--- Supplied data Enclosed Below ---
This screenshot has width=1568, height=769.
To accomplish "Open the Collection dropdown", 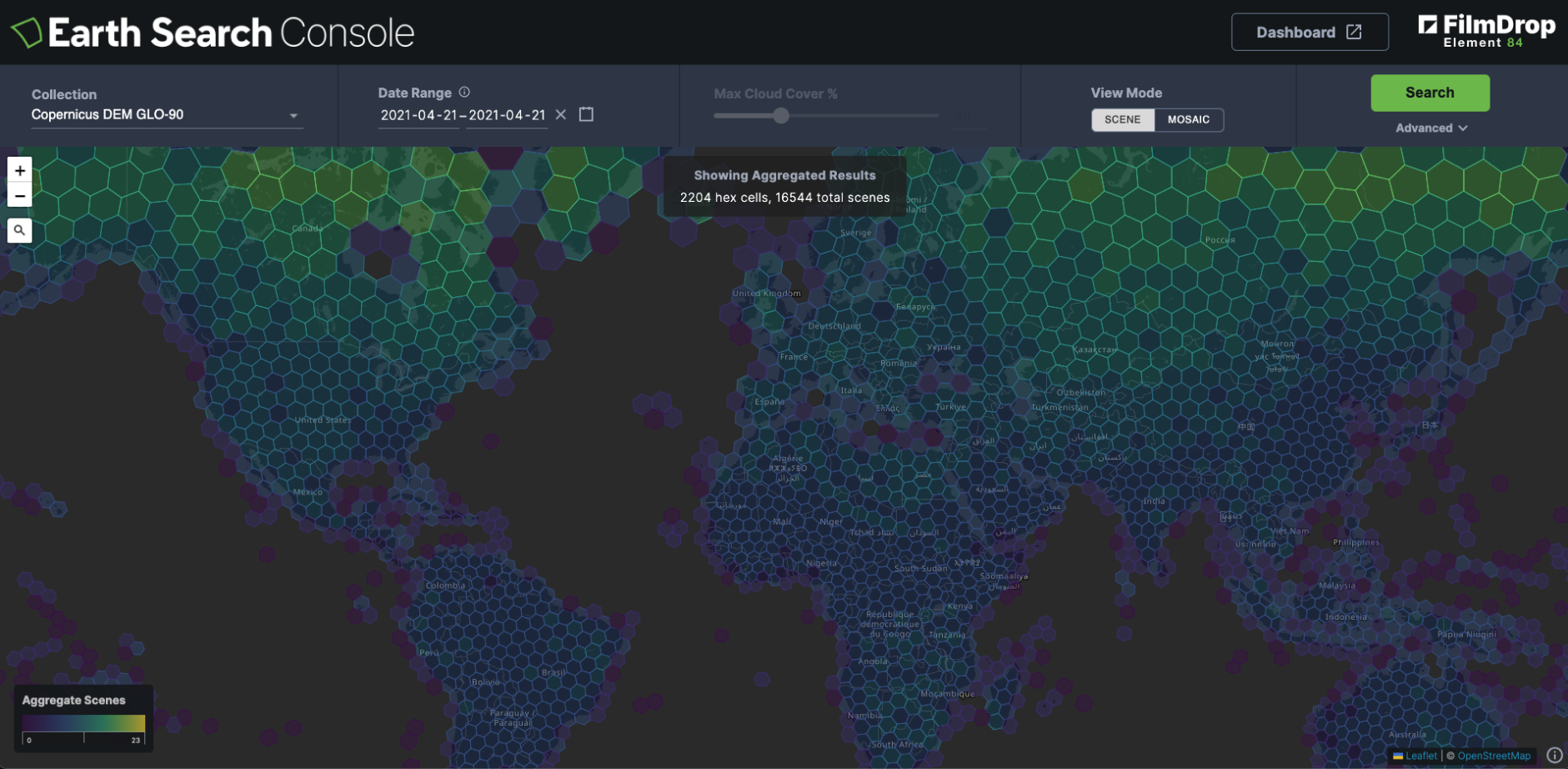I will [x=165, y=115].
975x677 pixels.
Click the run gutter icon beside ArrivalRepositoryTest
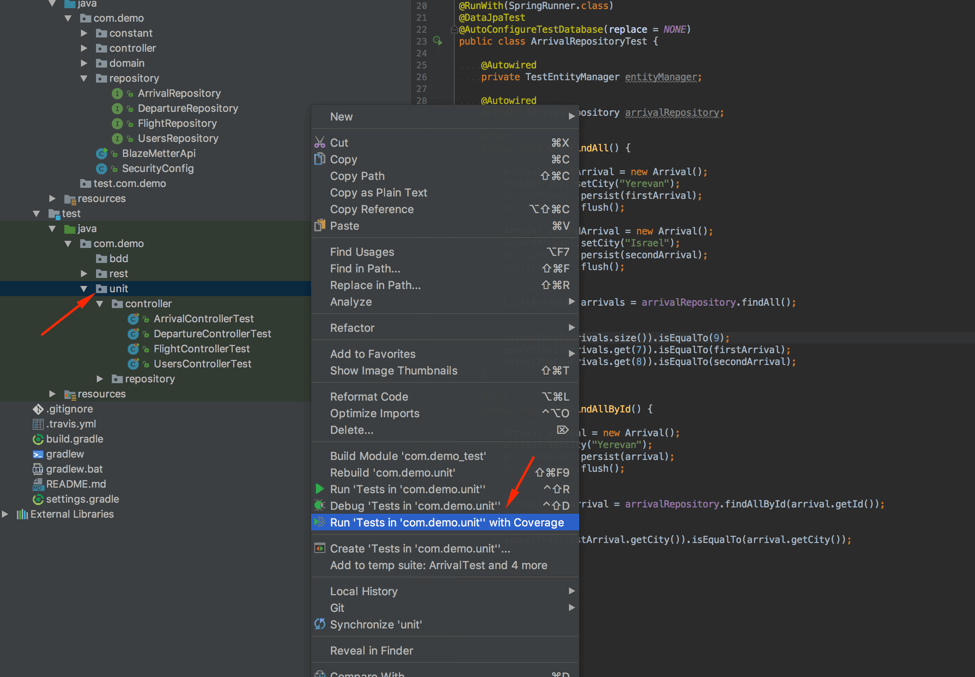437,41
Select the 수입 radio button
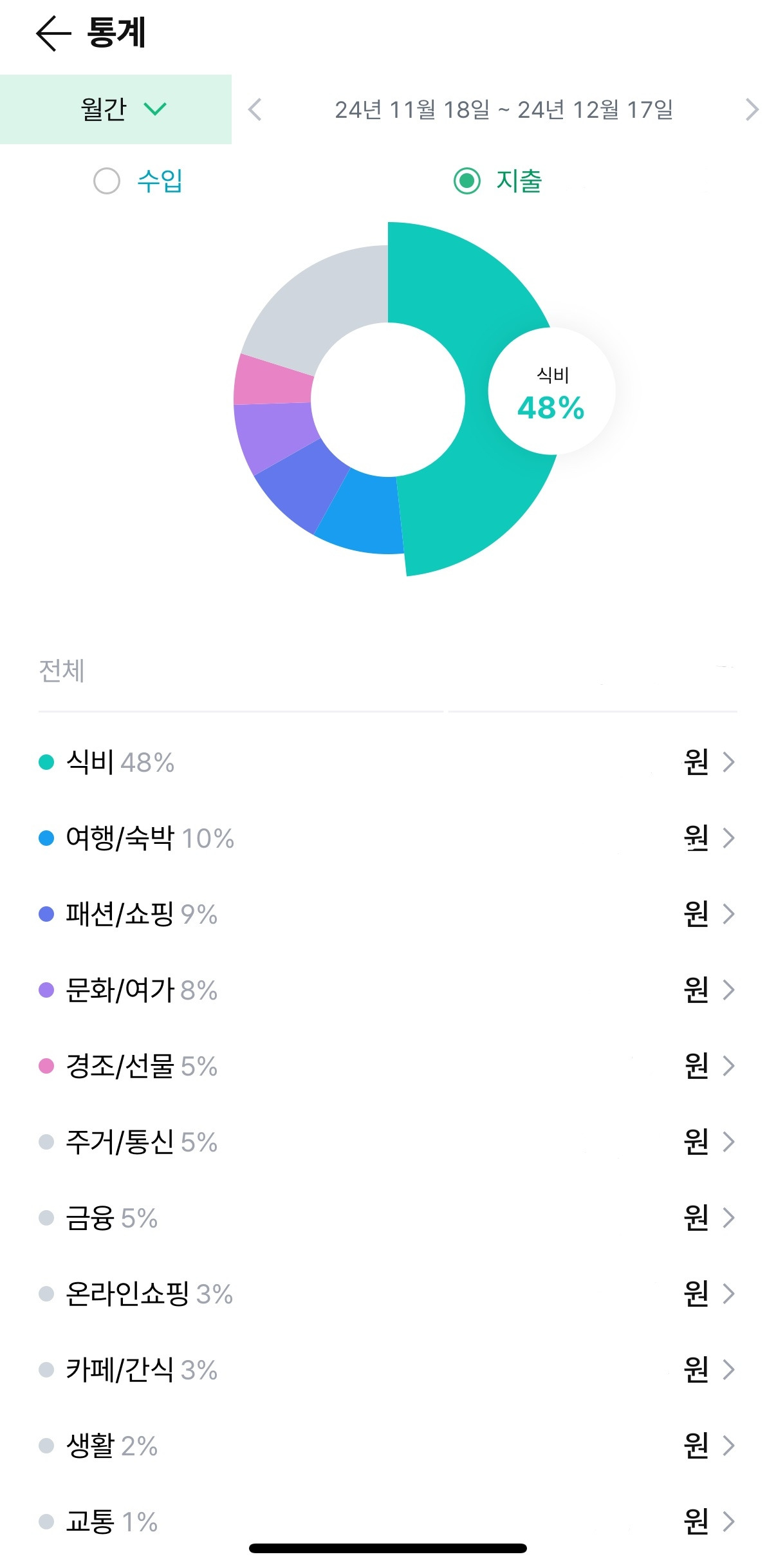 107,181
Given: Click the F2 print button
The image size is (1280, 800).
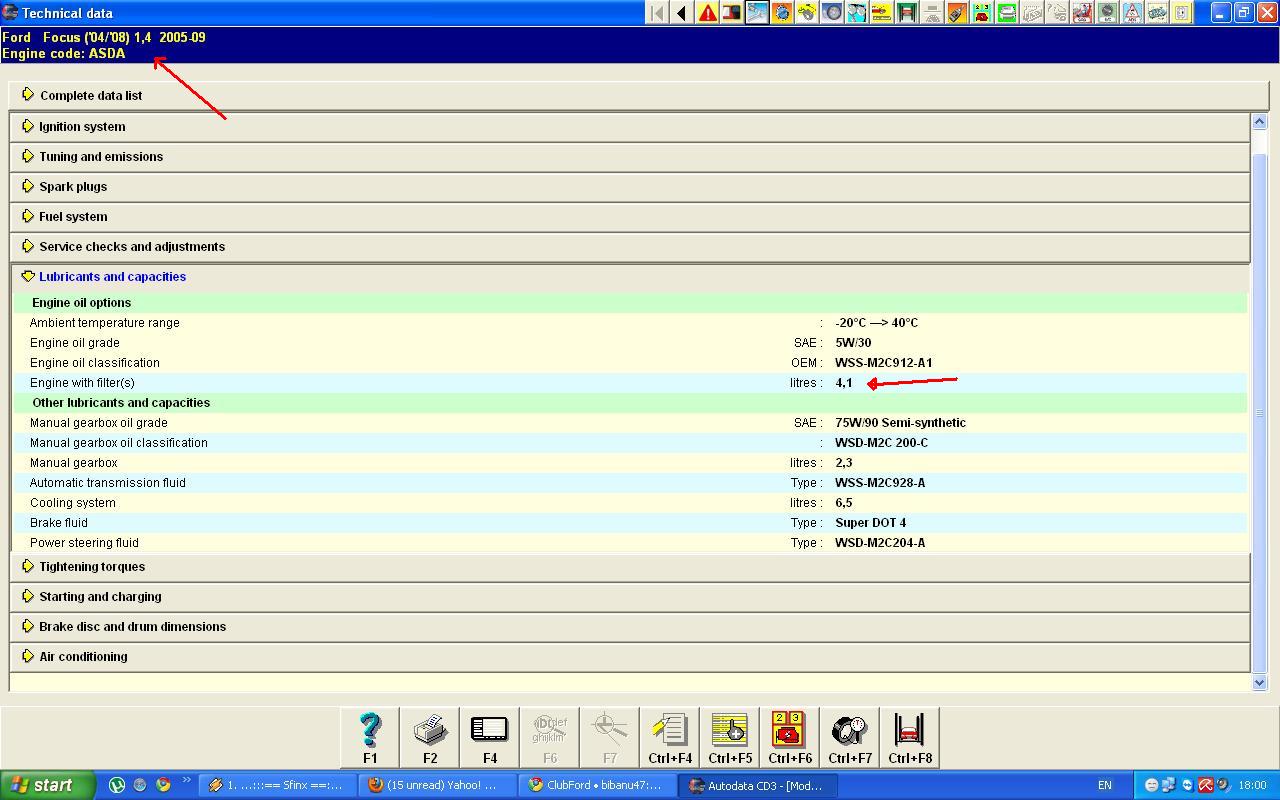Looking at the screenshot, I should [430, 737].
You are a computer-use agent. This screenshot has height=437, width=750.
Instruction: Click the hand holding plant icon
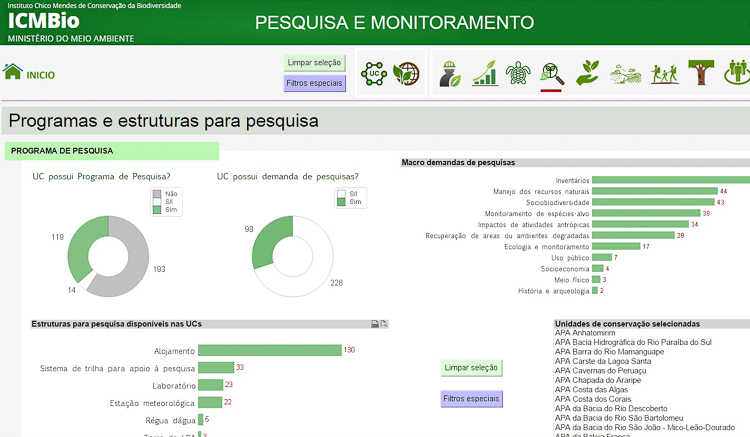coord(589,73)
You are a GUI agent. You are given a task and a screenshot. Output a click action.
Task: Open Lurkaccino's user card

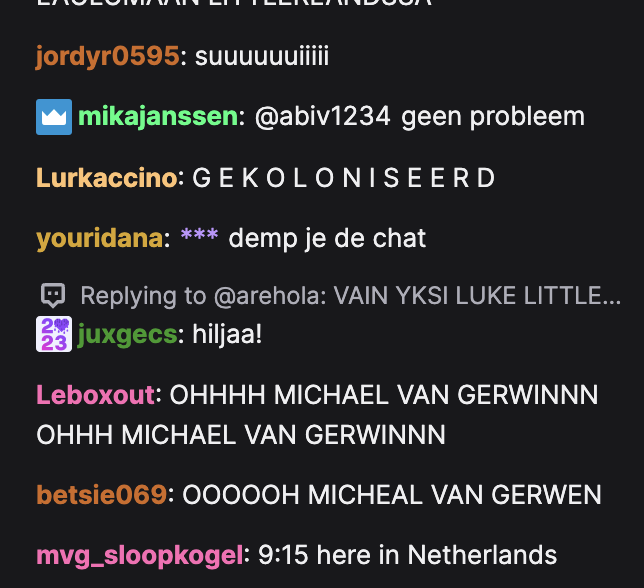(107, 178)
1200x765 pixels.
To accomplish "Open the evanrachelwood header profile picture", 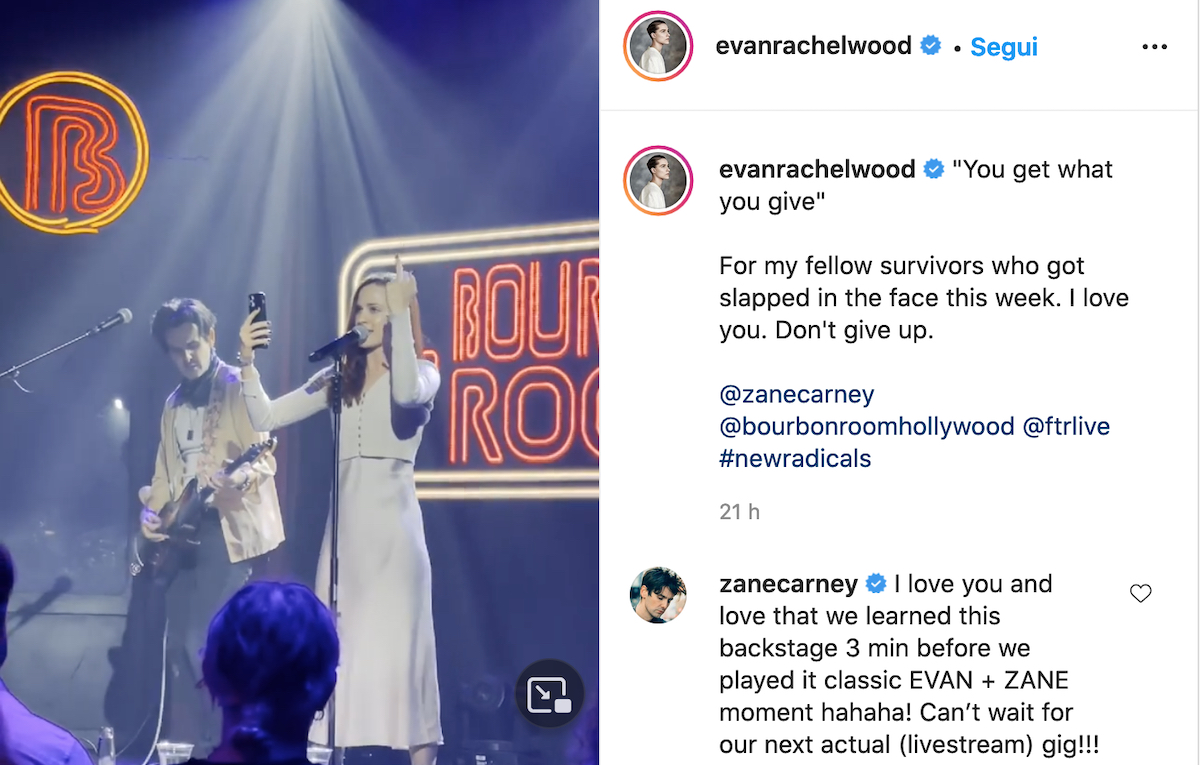I will [x=657, y=47].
--- End of Enclosed Supplied data ---
_What is being asked_. Your answer should be the exact lines above from the one containing "You are a computer-use" through the one containing "1200x765 pixels.", with both end lines kept and the pictures removed, please.

_Result_.
You are a computer-use agent. This screenshot has height=437, width=750.
Instruction: Click the hand holding plant icon
coord(589,73)
You are a GUI agent. You are given a task and a screenshot. Output a click action.
Task: Open Lurkaccino's user card

(107, 178)
1200x765 pixels.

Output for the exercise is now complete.